Posted on • Originally published at effloow.com

What Is Vibe Coding? The Developer Trend Reshaping Software in 2026

What Is Vibe Coding? The Developer Trend Reshaping Software in 2026

You sit down, describe what you want in plain English, and working software appears. No boilerplate. No Stack Overflow tabs. No fighting with build tools. You just... vibe.

That is vibe coding, and it has gone from a niche Twitter joke to the most polarizing trend in software development in 2026. Some developers call it the future. Others call it the end of real engineering. Both camps are partially right, and both are missing something important.

This guide breaks down what vibe coding actually is, how it works in practice, where it excels, where it falls apart, and what it means for developers at every experience level. We also share how we use it at Effloow — an AI-powered company where vibe coding is not a novelty but a daily operational reality.

The Origin: Andrej Karpathy and the "Vibes" Tweet

The term "vibe coding" was coined by Andrej Karpathy — former head of AI at Tesla and co-founder of OpenAI — in a post on X (formerly Twitter) in early 2025. His description was disarmingly casual:

"There's a new kind of coding I call 'vibe coding,' where you fully give in to the vibes, embrace exponentials, and forget that the code even exists."

Karpathy described a workflow where he would talk to an AI coding assistant, describe what he wanted, accept the code it generated without fully reading it, and course-correct based on whether the output worked or not. If something broke, he would paste the error message back and let the AI fix it.

The post went viral. Fireship turned it into a YouTube video that gathered millions of views. Developer blogs, podcasts, and conference talks followed. By mid-2025, "vibe coding" had entered the mainstream developer vocabulary.

But the conversation quickly split into two camps: those who saw it as a legitimate new way to build software, and those who saw it as a dangerous shortcut that would produce fragile, unmaintainable code.

What Vibe Coding Actually Means in 2026

Vibe coding is not a specific tool, framework, or methodology. It is a development style characterized by three things:

  1. Natural language as the primary input. Instead of writing code line by line, you describe what you want in conversational English (or any language). The AI translates your intent into working code.

  2. Iterative refinement over upfront design. Instead of planning architecture in detail before writing anything, you start with a rough description, see what the AI produces, and refine from there. The feedback loop is fast — often seconds rather than minutes.

  3. Outcome-focused rather than implementation-focused. You care about what the code does, not how it does it. If the AI's implementation works and passes tests, you move on. You read the code when you need to, not by default.
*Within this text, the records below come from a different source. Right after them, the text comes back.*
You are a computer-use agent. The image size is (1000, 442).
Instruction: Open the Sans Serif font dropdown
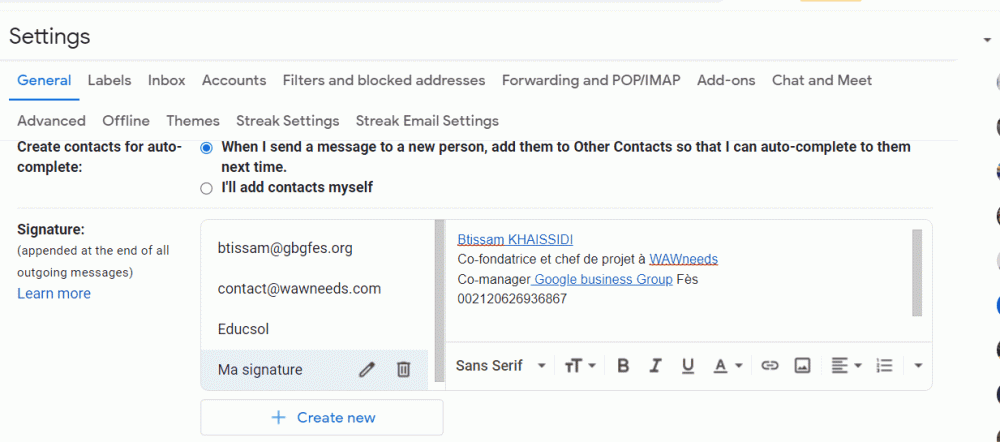[x=500, y=366]
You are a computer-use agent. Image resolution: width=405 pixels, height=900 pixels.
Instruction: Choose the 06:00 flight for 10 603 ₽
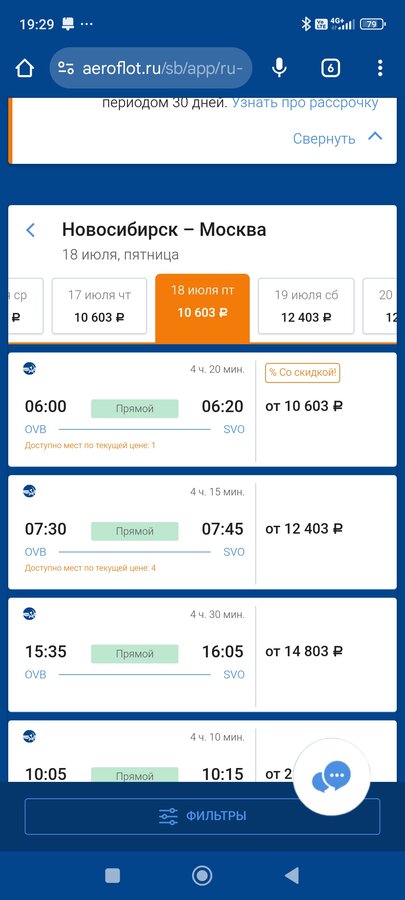click(x=202, y=409)
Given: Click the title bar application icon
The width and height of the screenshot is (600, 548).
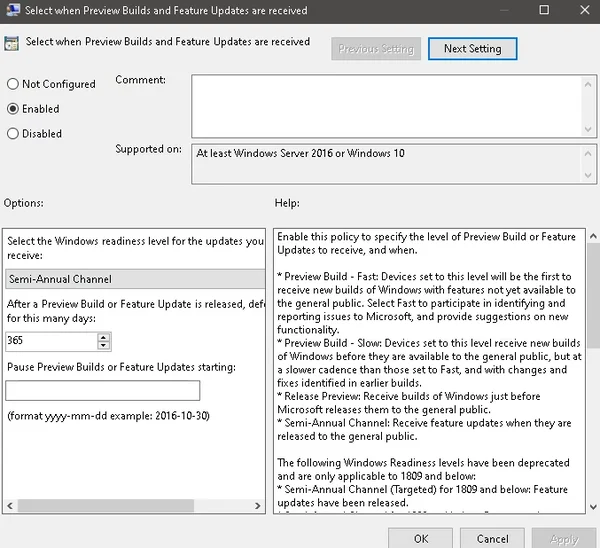Looking at the screenshot, I should pos(13,10).
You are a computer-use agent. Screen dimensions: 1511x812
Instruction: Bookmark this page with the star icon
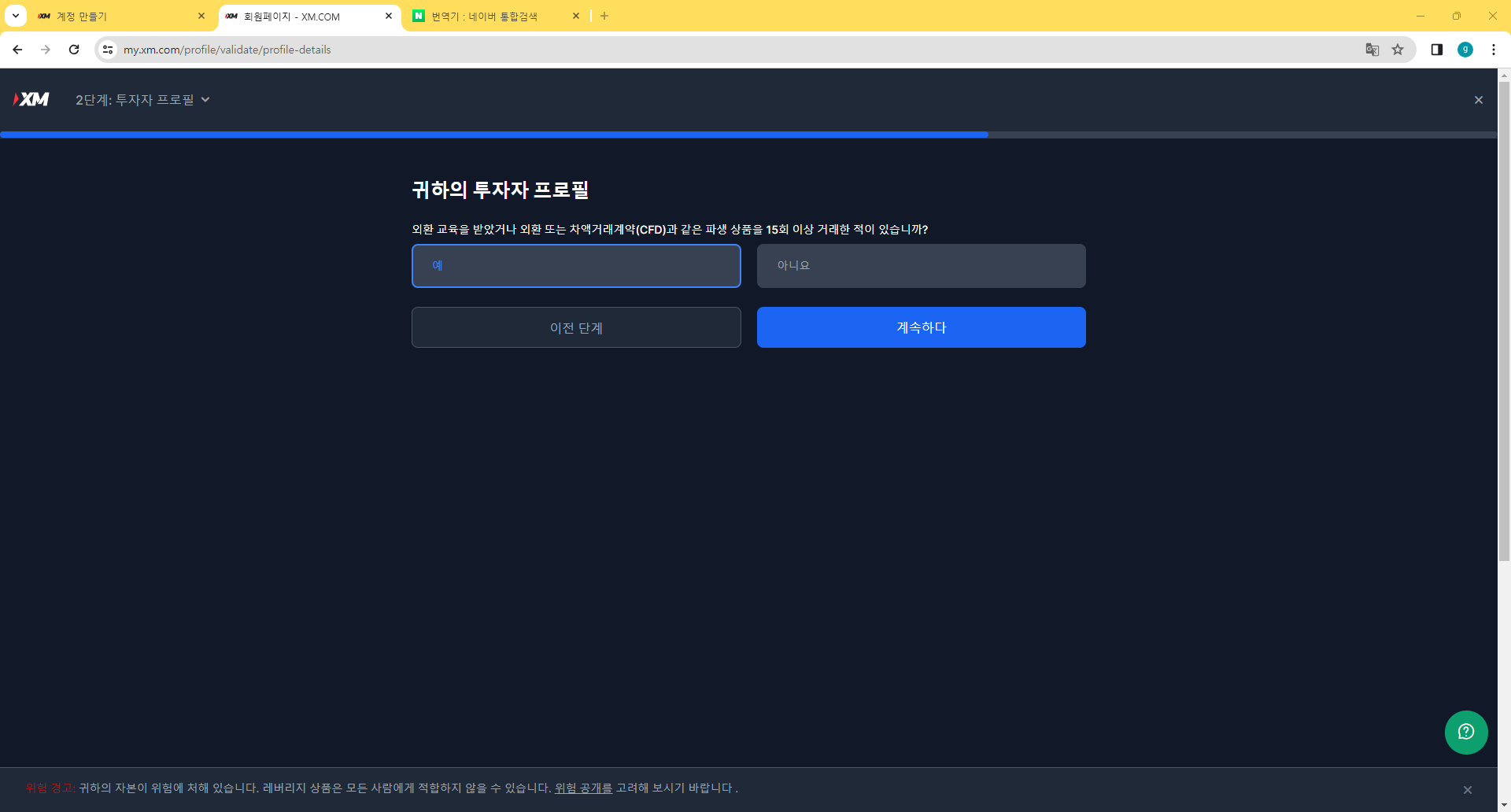1398,49
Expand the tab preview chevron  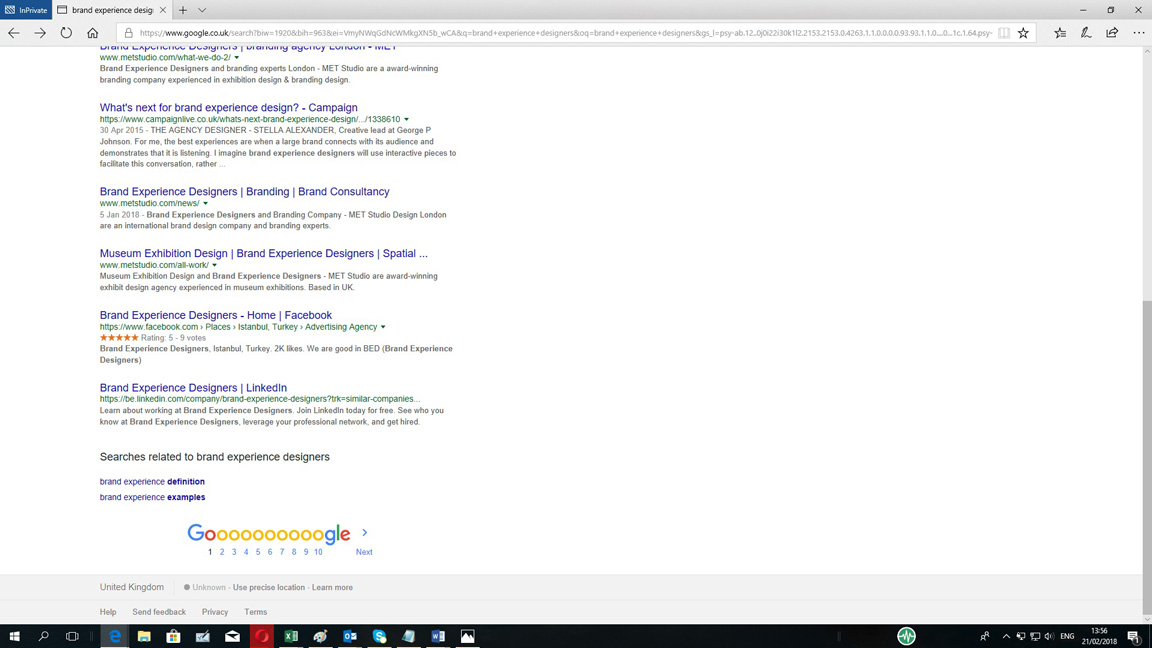[202, 10]
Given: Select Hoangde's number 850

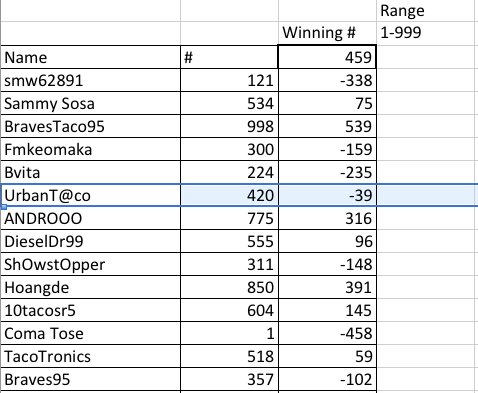Looking at the screenshot, I should pos(229,287).
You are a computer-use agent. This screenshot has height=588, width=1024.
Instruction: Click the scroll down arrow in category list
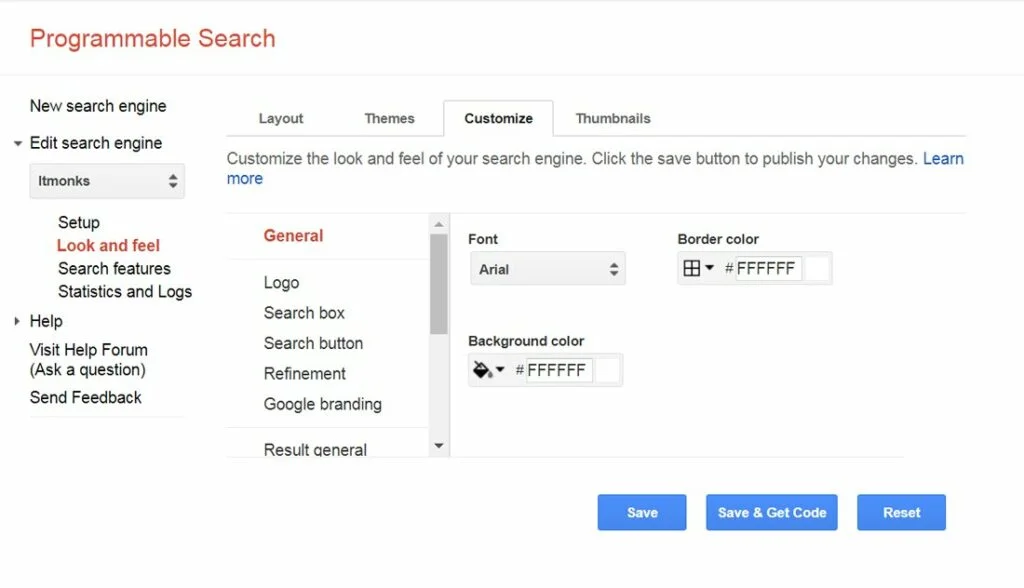pyautogui.click(x=439, y=445)
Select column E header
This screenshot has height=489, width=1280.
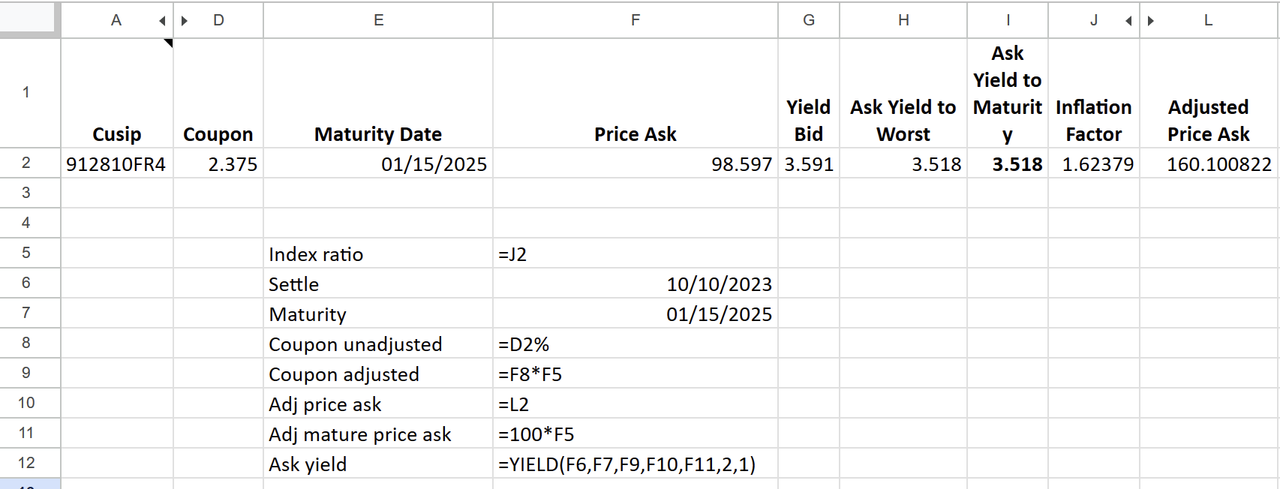click(377, 19)
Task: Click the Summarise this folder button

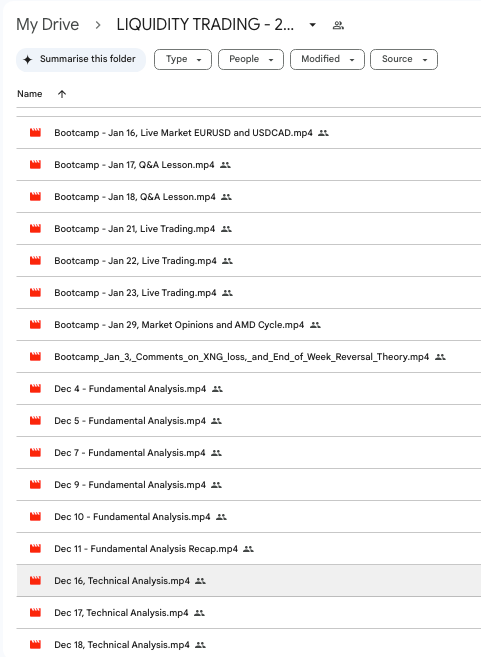Action: [x=81, y=59]
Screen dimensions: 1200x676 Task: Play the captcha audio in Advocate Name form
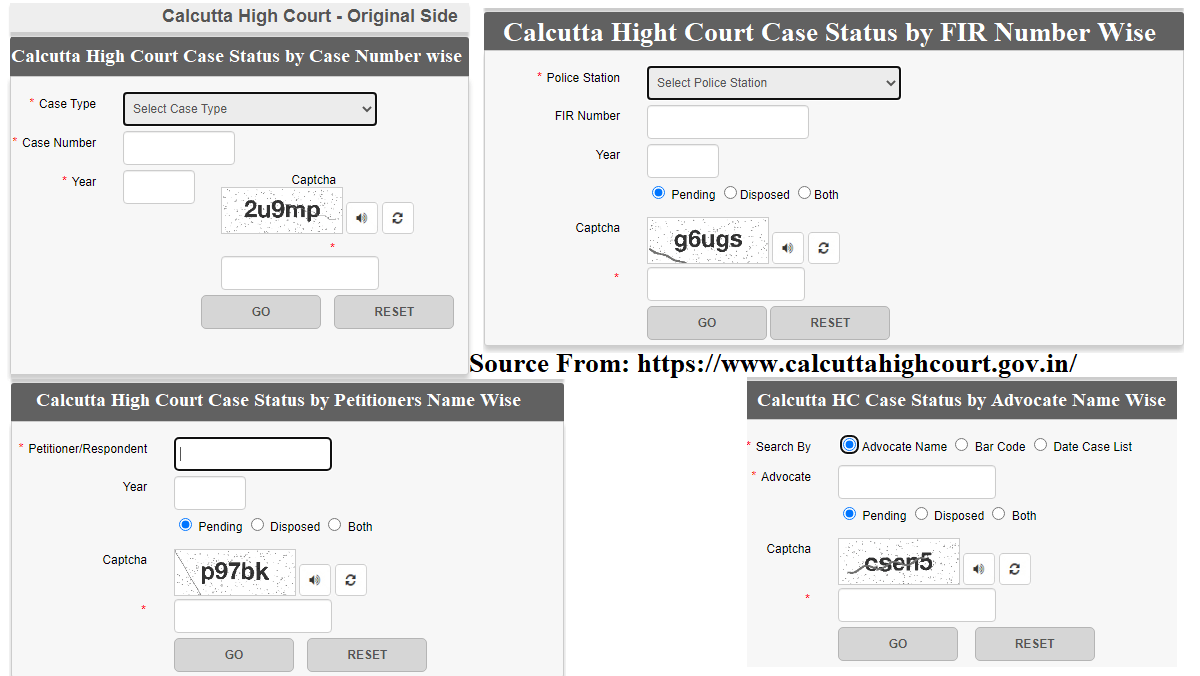click(x=979, y=568)
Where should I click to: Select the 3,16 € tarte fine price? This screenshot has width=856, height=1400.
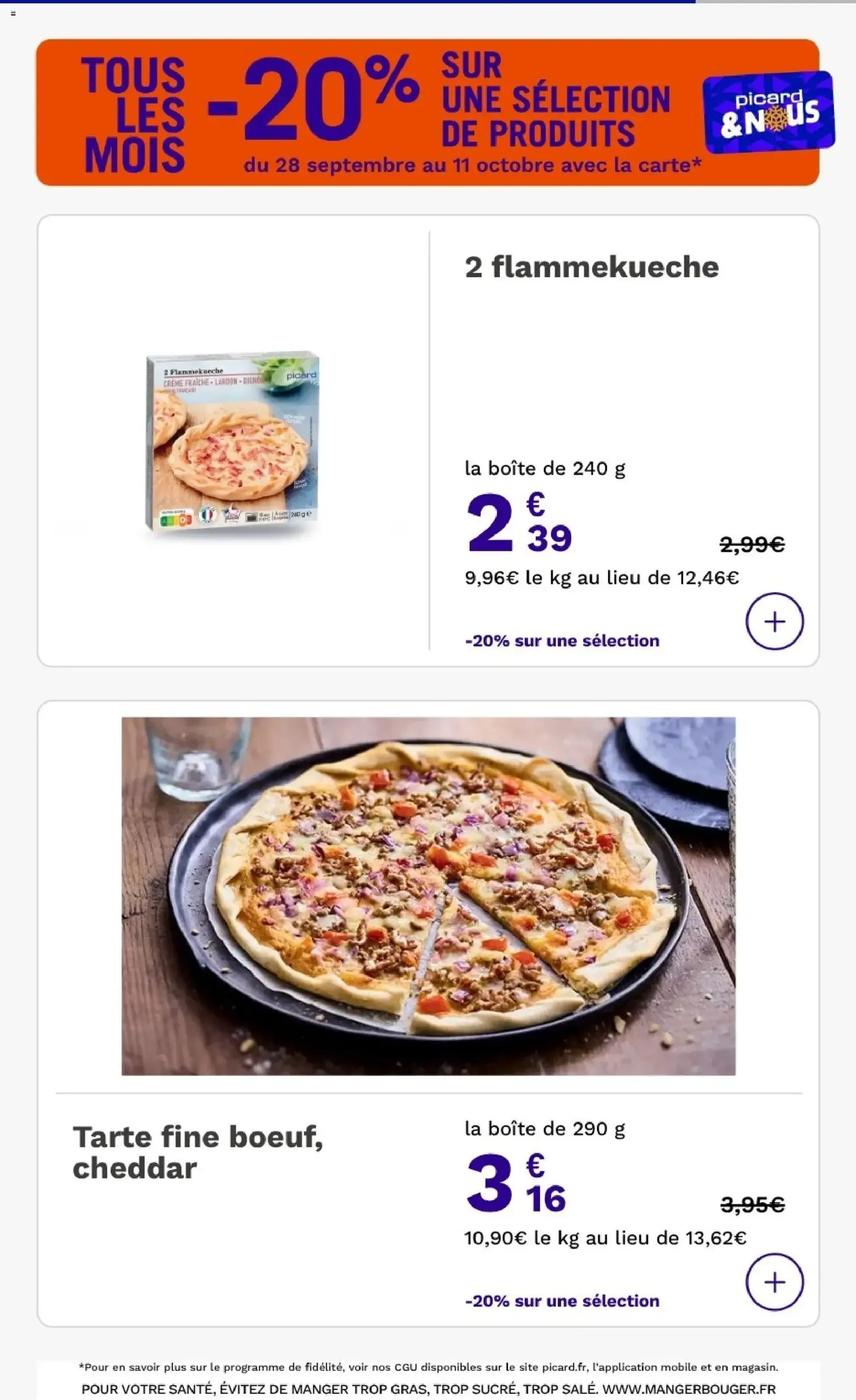click(x=516, y=1182)
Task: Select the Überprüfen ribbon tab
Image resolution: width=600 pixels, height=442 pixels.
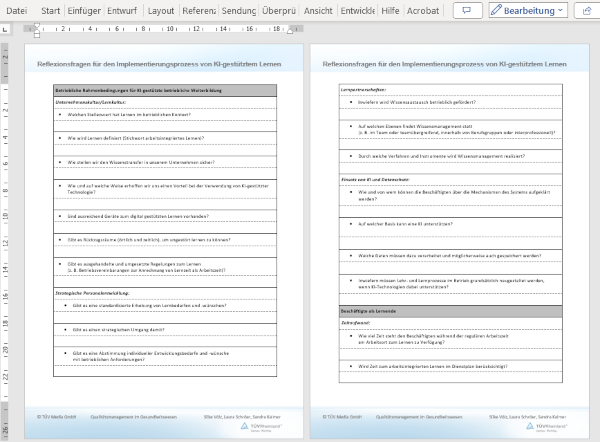Action: pyautogui.click(x=279, y=10)
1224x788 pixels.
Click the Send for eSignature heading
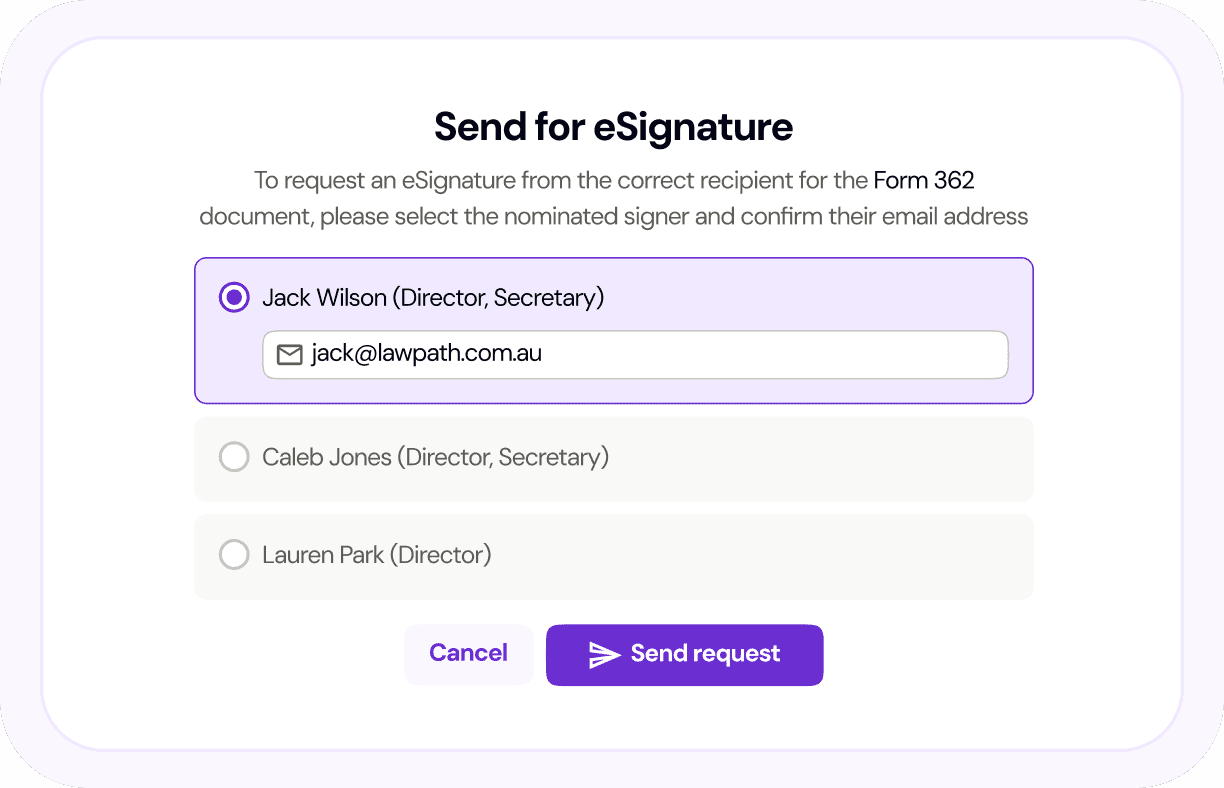click(x=613, y=128)
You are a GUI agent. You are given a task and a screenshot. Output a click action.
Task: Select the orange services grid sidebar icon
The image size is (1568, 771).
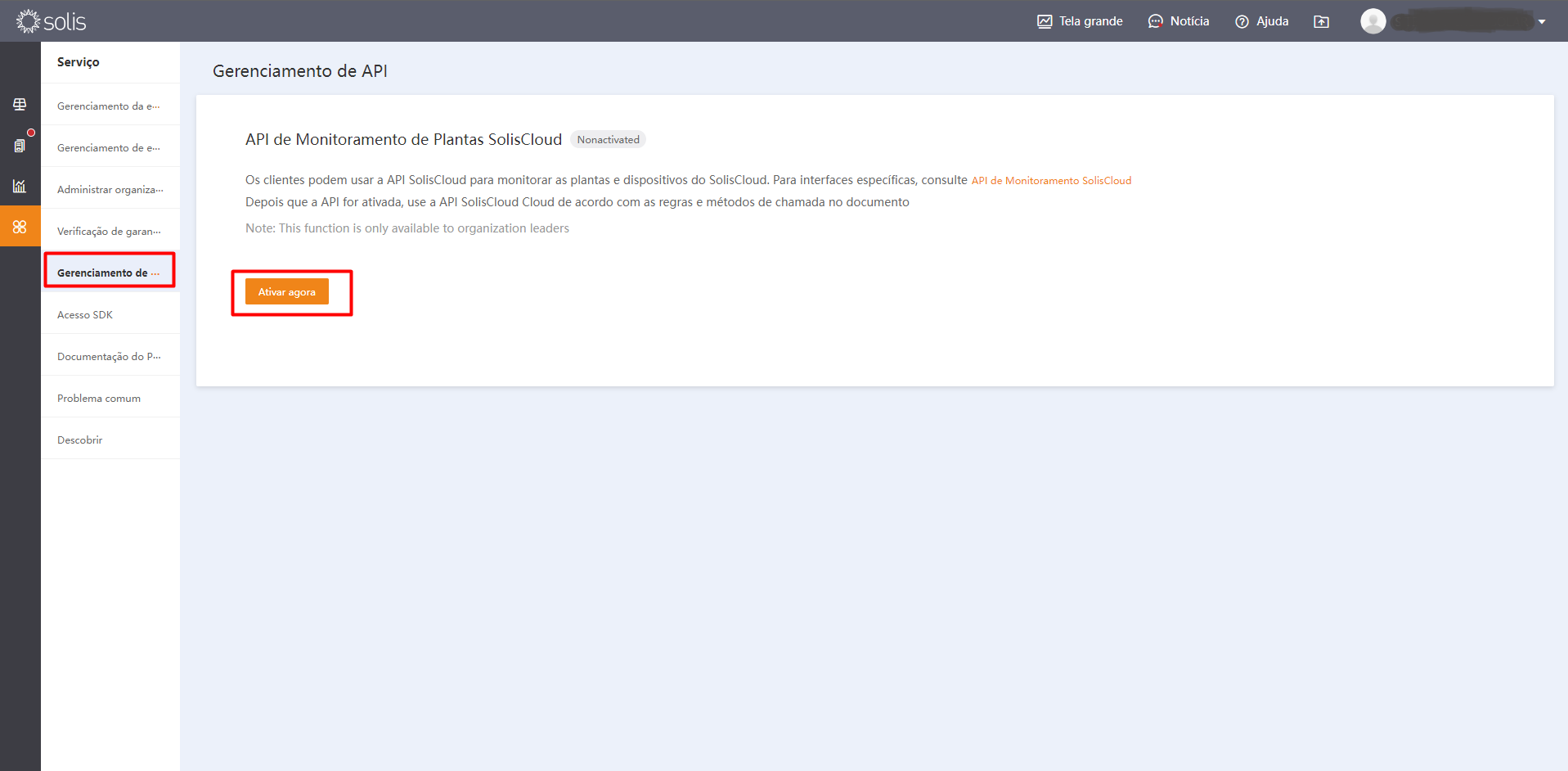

This is a spectrum, not a binary. Some developers "vibe code" only for prototypes and throwaway scripts. Others use it as their primary development workflow for production systems. The intensity varies, but the pattern is consistent: describe, generate, validate, iterate.

How It Differs from Traditional AI-Assisted Coding

AI-assisted coding has existed since GitHub Copilot launched in 2021. But there is a meaningful difference between autocomplete-style assistance and vibe coding:

  • Copilot-style assistance: You write code, and the AI suggests the next few lines. You are still driving. The AI is a passenger who sometimes finishes your sentences.
  • Vibe coding: The AI writes entire features, files, or modules based on your description. You are the navigator. The AI is driving.

The shift is from "AI helps me code faster" to "AI codes while I direct." That distinction matters because it changes what skills are valuable, what errors are likely, and what workflows make sense.

How Vibe Coding Works in Practice

The tools that enable vibe coding have matured rapidly. Here are the three most common environments developers use in 2026:

Claude Code

Claude Code is Anthropic's CLI-based coding agent. It runs in your terminal, reads your project files, executes commands, and writes code based on conversational instructions. What makes it particularly suited for vibe coding is its agentic architecture — it does not just generate text, it takes actions.

A typical vibe coding session with Claude Code looks like this:

  1. You describe a feature: "Add a search endpoint that filters articles by tag and returns paginated results."
  2. Claude reads your existing codebase to understand patterns, models, and conventions.
  3. It writes the implementation — route, controller, query logic, tests.
  4. It runs the tests to verify.
  5. You review the output and refine: "Make the pagination cursor-based instead of offset-based."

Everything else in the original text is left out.